Katie Skarvan transferred to the University of Kentucky from Texas A&M, where she worked with the Aggie Service Dog group. Upon arriving at Kentucky as a sophomore she wanted to continue training dogs so she approached the University of Kentucky administration about allowing the dogs-in-training. “I wanted to be more involved with training them,” Skarvan said.

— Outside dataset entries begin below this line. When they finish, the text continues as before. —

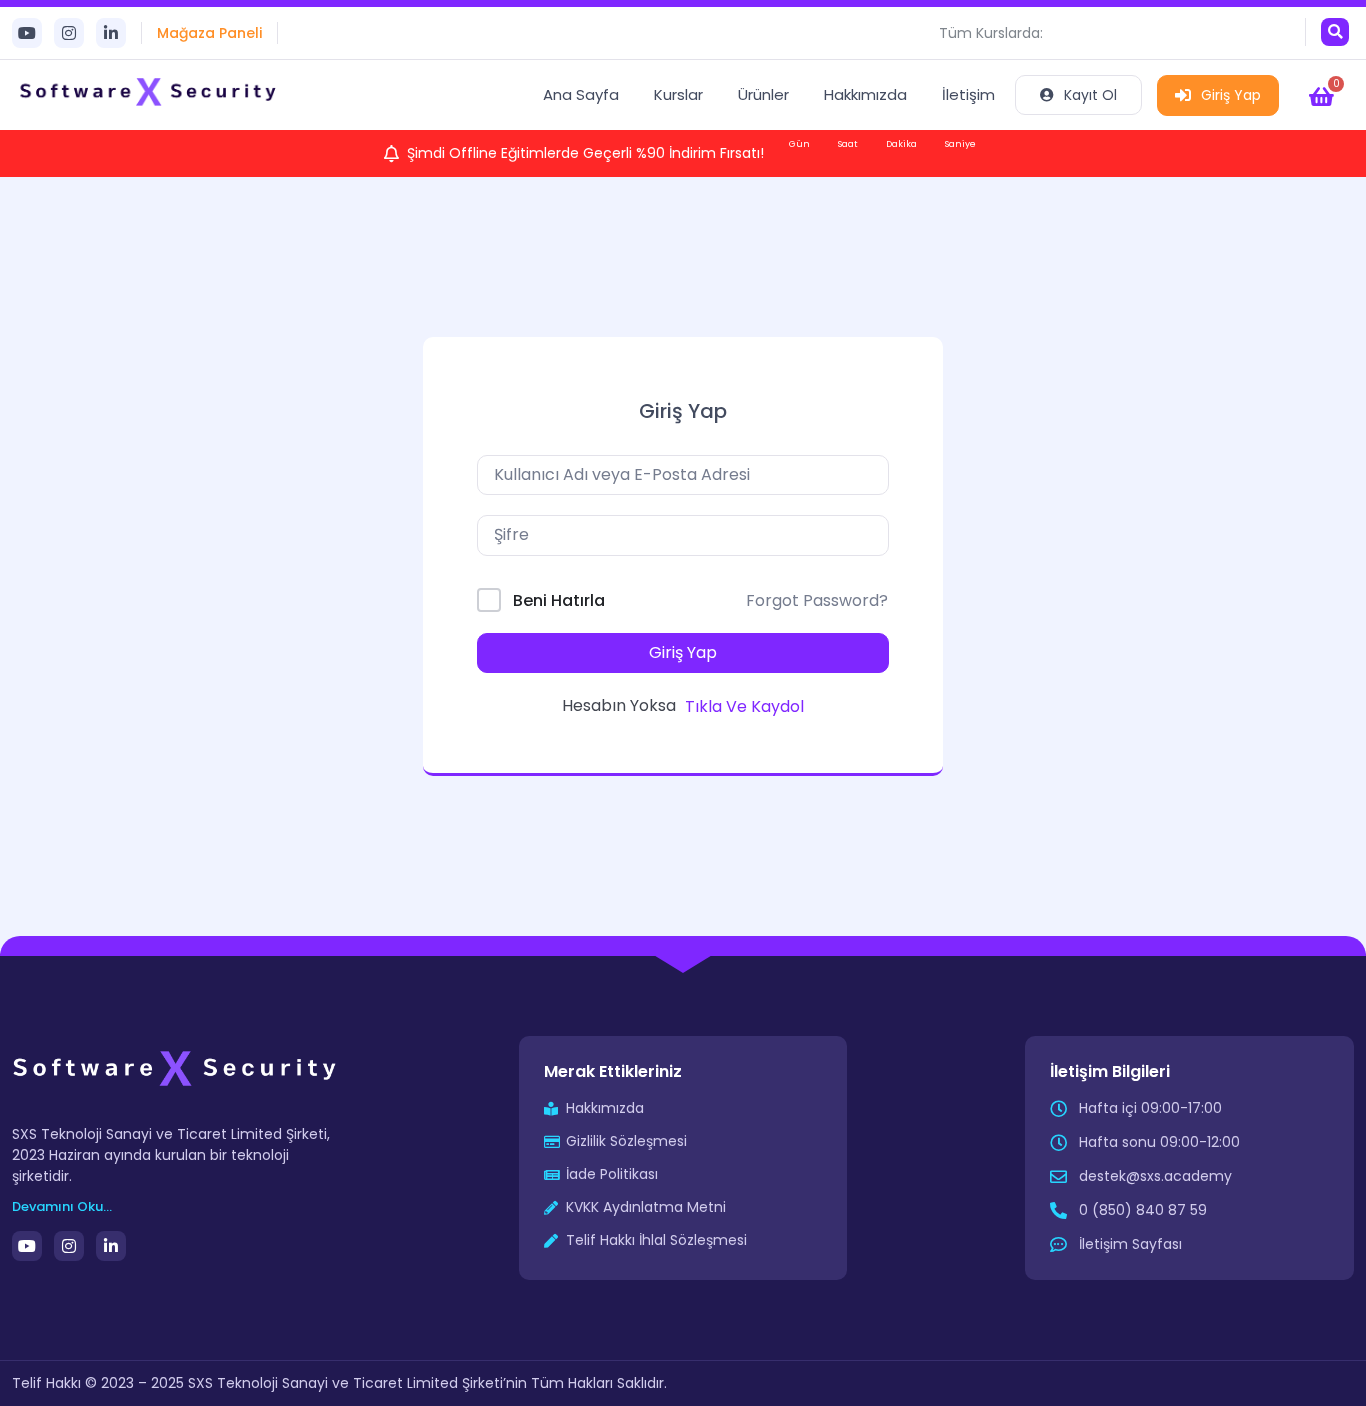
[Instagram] (69, 33)
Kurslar (678, 94)
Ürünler (763, 94)
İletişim (968, 94)
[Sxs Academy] (149, 95)
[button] (1335, 32)
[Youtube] (27, 33)
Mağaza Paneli (209, 33)
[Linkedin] (111, 33)
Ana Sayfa (581, 94)
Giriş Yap (1231, 95)
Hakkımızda (865, 94)
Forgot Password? (817, 600)
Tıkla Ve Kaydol (744, 706)
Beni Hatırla (559, 600)
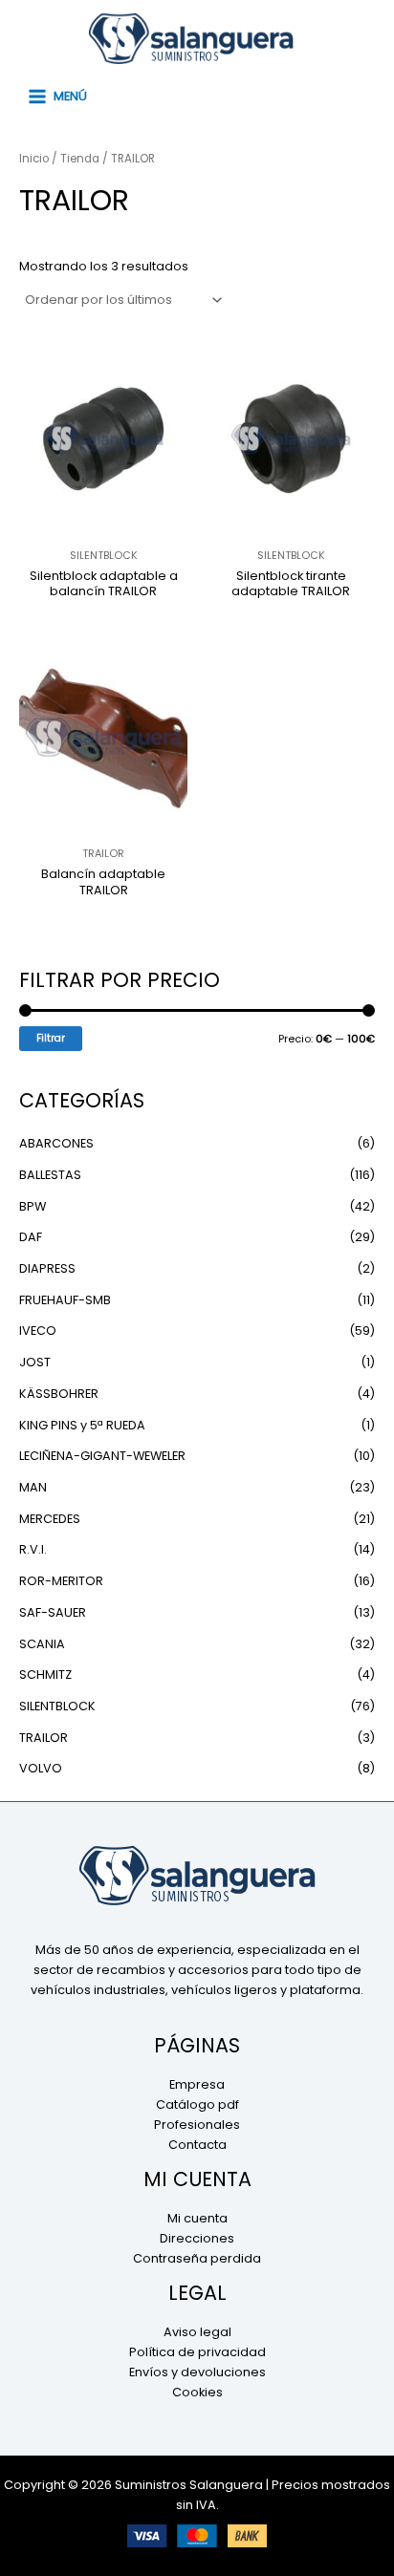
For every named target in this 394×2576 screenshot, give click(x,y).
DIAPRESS (47, 1268)
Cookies (197, 2392)
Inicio (34, 158)
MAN (33, 1487)
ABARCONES (56, 1143)
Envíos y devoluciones (197, 2372)
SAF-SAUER (52, 1612)
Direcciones (197, 2238)
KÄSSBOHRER (58, 1393)
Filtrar (50, 1038)
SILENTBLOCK (57, 1706)
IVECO (37, 1330)
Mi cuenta (197, 2218)
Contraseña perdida (197, 2258)
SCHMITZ (45, 1674)
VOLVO (40, 1768)
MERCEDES (49, 1519)
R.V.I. (33, 1549)
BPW (32, 1206)
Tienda (79, 158)
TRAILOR (43, 1737)
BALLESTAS (50, 1175)
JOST (35, 1362)
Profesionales (197, 2124)
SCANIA (42, 1644)
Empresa (197, 2084)
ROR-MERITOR (61, 1581)
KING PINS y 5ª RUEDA (82, 1425)
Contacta (197, 2144)
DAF (30, 1237)
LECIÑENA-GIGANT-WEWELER (102, 1456)
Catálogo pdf (197, 2104)
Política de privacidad (197, 2352)
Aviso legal (197, 2332)
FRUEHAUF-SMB (65, 1300)
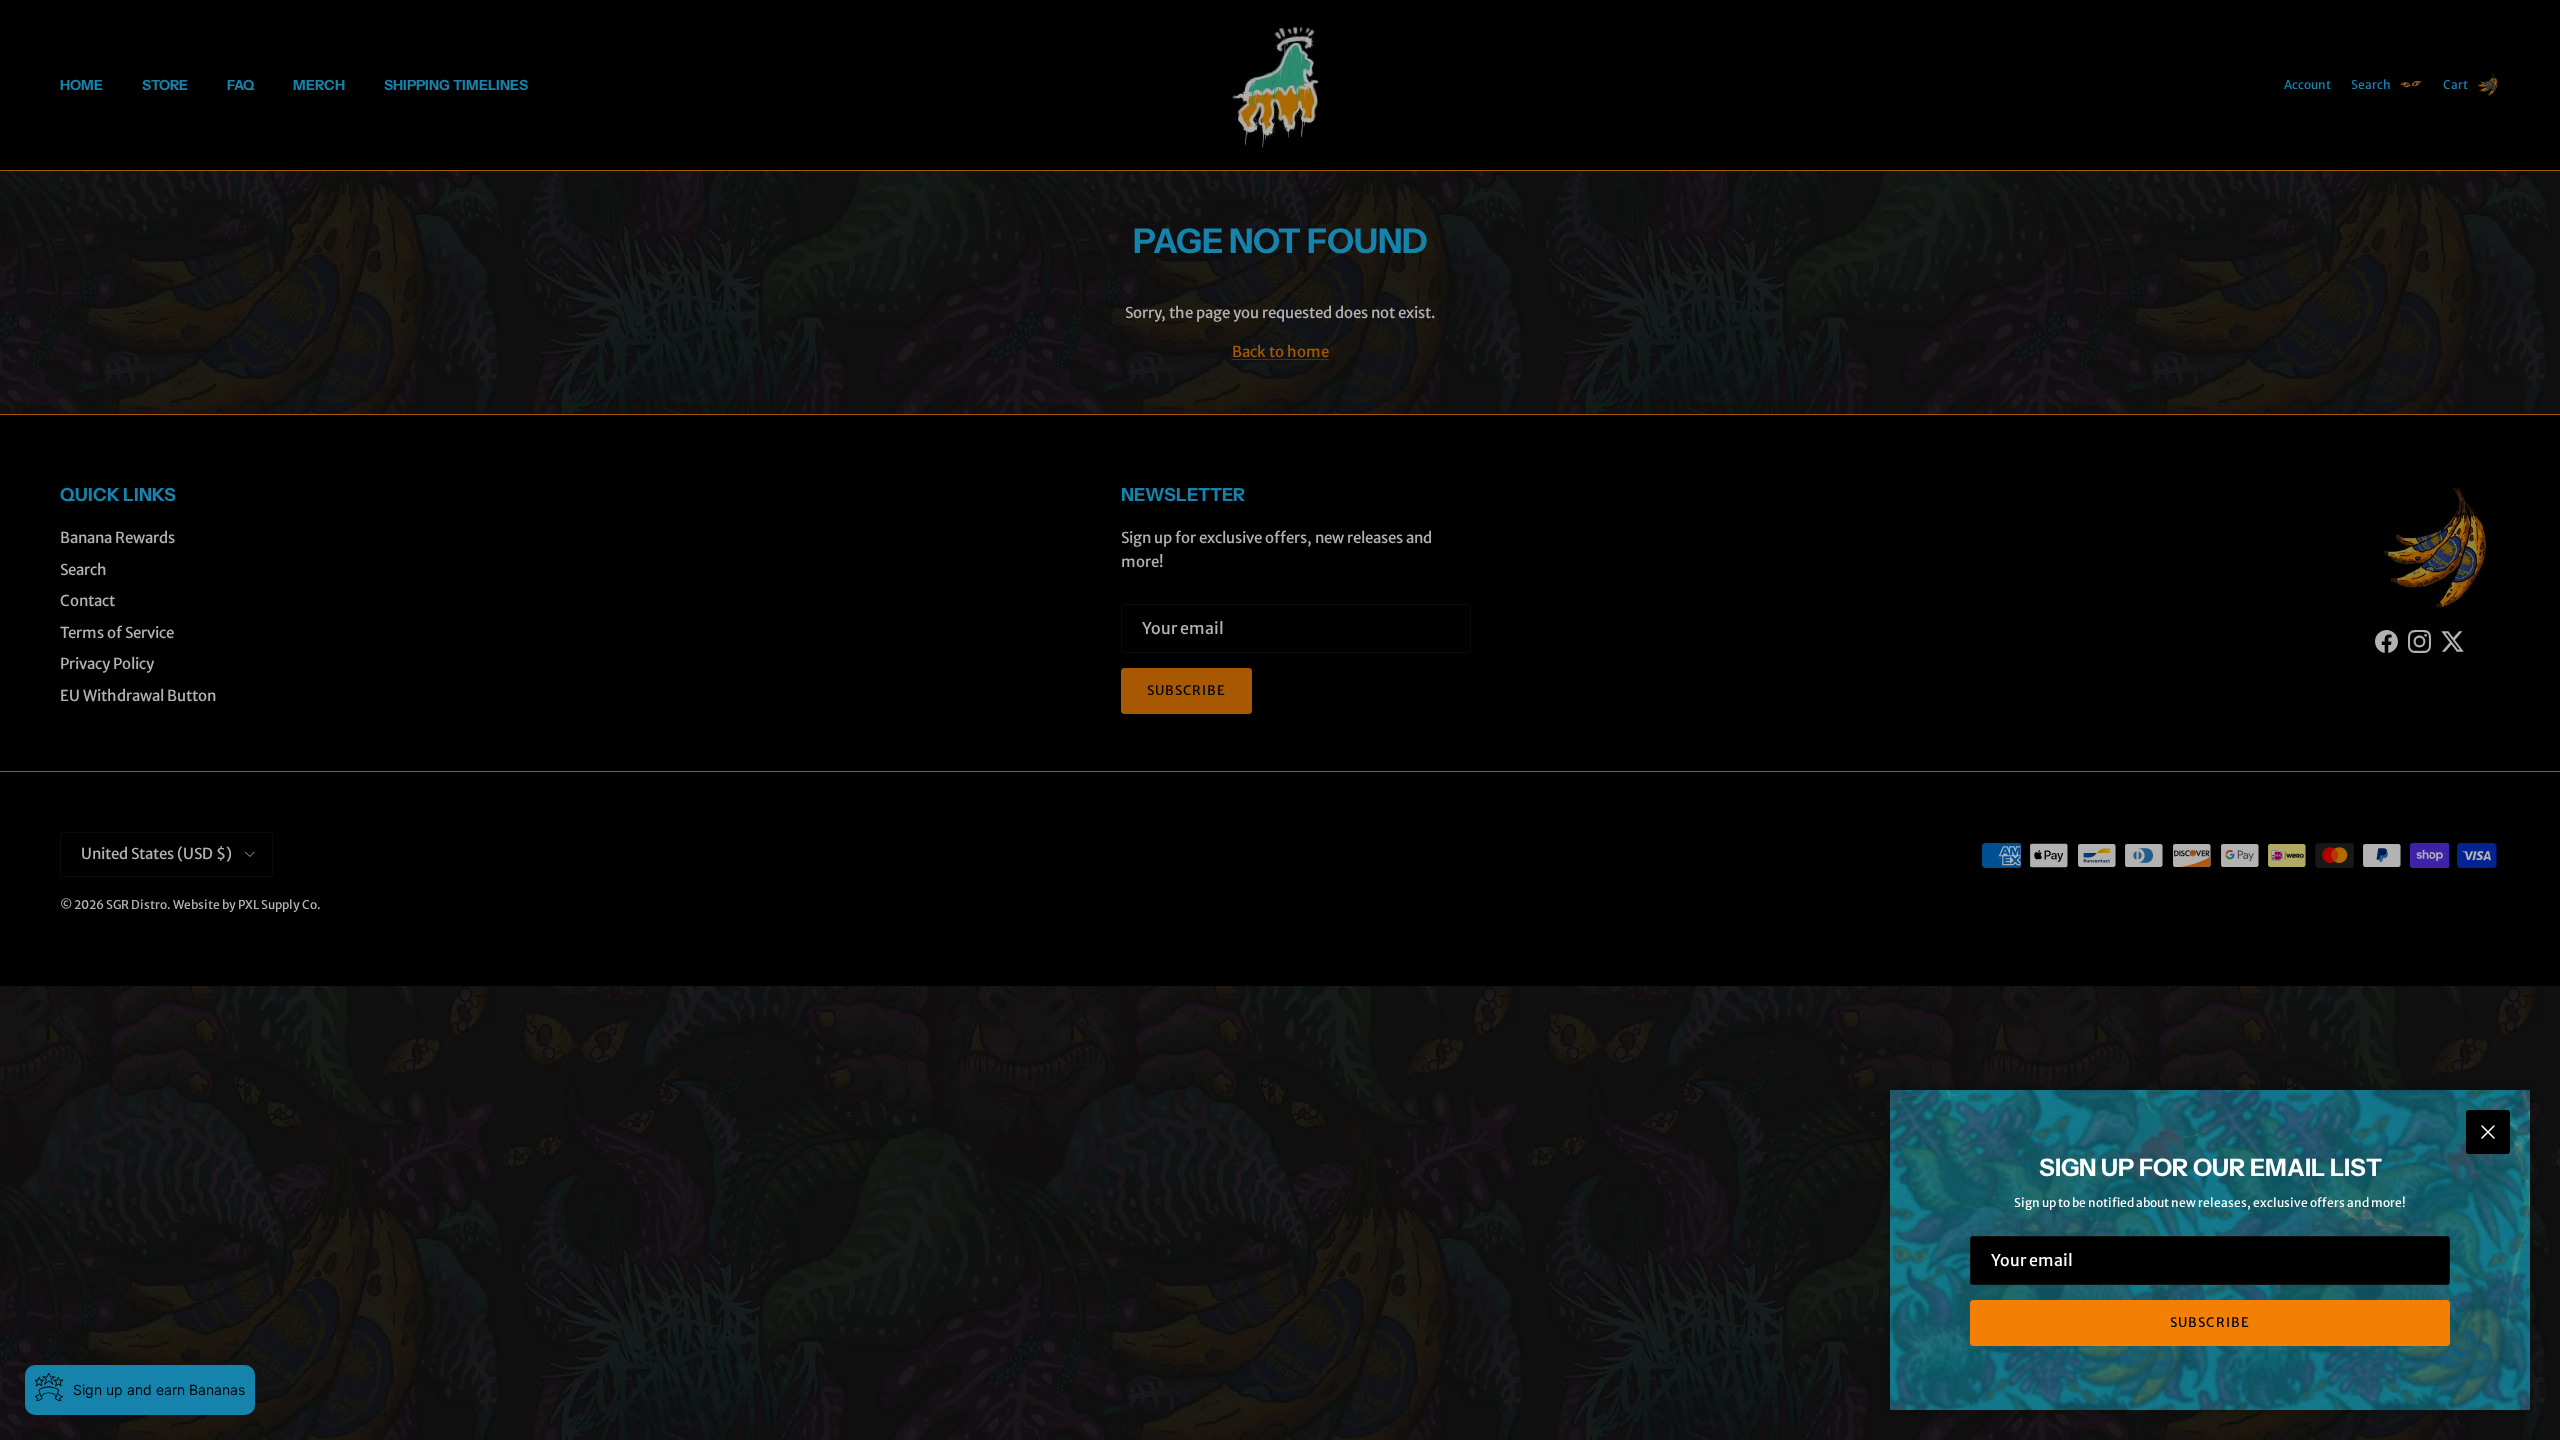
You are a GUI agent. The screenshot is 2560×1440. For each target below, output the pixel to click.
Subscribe (2209, 1322)
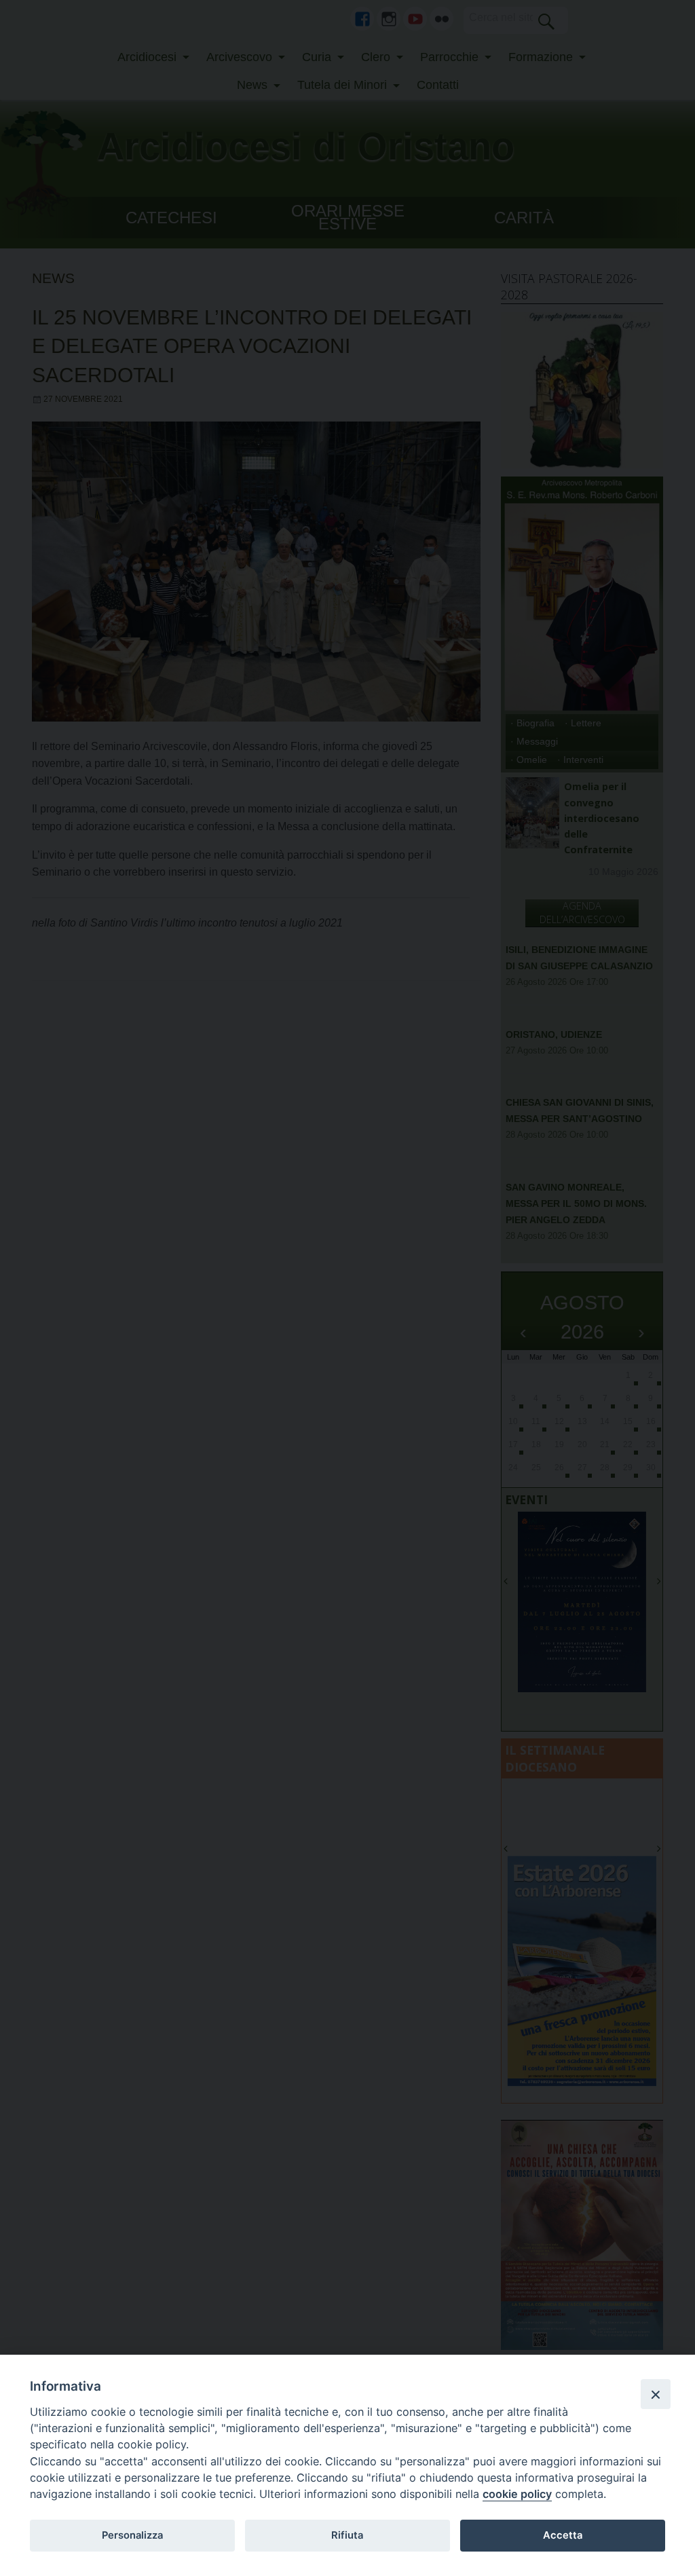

The administration agreed and Wildcat Service Dogs was founded. Currently six student trainers work with service dogs and another twenty students assist the program by being puppy-sitters. It’s a big commitment for students to train these dogs. The puppies spend up to two years with their trainer before being placed with a patient. Before a student receives a puppy they must go through a rigorous selection and basic training process. The trainers are also required to attend weekly training sessions and write weekly progress reports.

Currently, Skarvan is working with a golden retriever puppy named Chevy.  Chevy draws a lot of attention on campus, but because he is being trained to be a service dog students have to hold back the urge to cuddle him. “You can pet him as long as he’s sitting or lying down,” said Skarvan.

After spending over a year with their trainers the puppies then go on to help the sick or disabled. Skarvan had a hard time saying goodbye to her previous trainee Graham, who is now helping a woman with mobility assistance. Skarvan has already become very attached to Chevy. She says saying goodbye to the dogs they train is the hardest part for the student trainers.

The program doesn’t just help train dogs that will benefit those in need, it benefits the students at Kentucky as well. “This is not just about the mundane process of training a service animal that will later benefit someone who has a disability,” said Professor Roger Brown, sponsor of Wildcat Service Dogs. “The major portion is to educate people about the importance of service animals and how they get trained, that’s that are that has the most positive effects on students.”